Computational Extractors and Pseudorandomness
Computational extractors are efficient procedures that map a source of sufficiently high min-entropy to an output that is computationally indistinguishable from uniform. By relaxing the statistical closeness property of traditional randomness extractors one hopes to improve the efficiency and entropy parameters of these extractors, while keeping their utility for cryptographic applications. In this work we investigate computational extractors and consider questions of existence and inherent complexity from the theoretical and practical angles, with particular focus on the relationship to pseudorandomness.
An obvious way to build a computational extractor is via the “extract-then-prg” method: apply a statistical extractor and use its output to seed a PRG. This approach carries with it the entropy cost inherent to implementing statistical extractors, namely, the source entropy needs to be substantially higher than the PRG’s seed length. It also requires a PRG and thus relies on one-way functions.

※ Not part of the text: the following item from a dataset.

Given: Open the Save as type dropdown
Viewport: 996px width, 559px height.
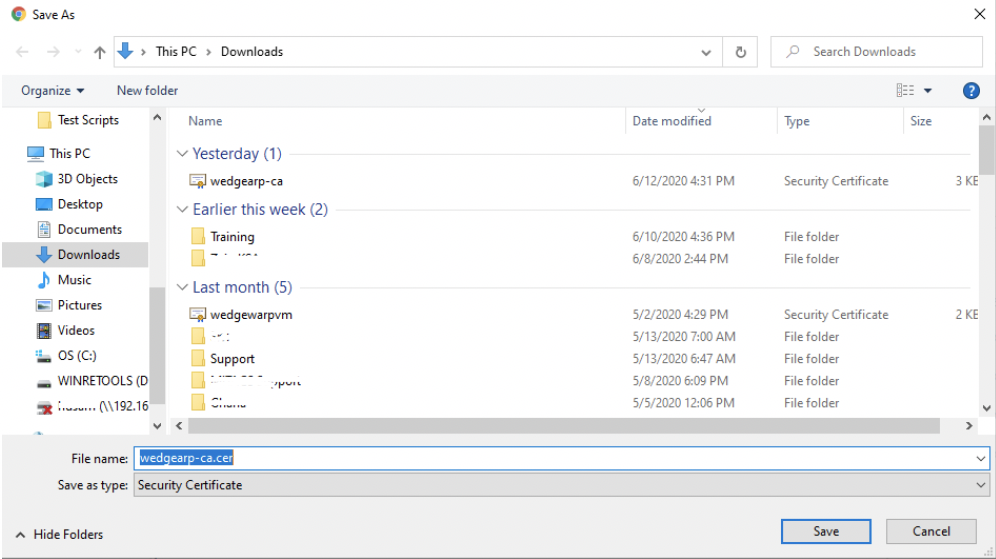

We study the necessity of one-way functions in the construction of computational extractors and determine matching lower and upper bounds on the “black-box efficiency” of generic constructions of computational extractors that use a one-way permutation as an oracle. Under this efficiency measure we prove a direct correspondence between the complexity of computational extractors and that of pseudorandom generators, showing the optimality of the extract-then-prg approach for generic constructions of computational extractors and confirming the intuition that to build a computational extractor via a PRG one needs to make up for the entropy gap intrinsic to statistical extractors.
On the other hand, we show that with stronger cryptographic primitives one can have more entropy- and computationally-efficient constructions. In particular, we show a construction of a very practical computational extractor from any weak PRF without resorting to statistical extractors.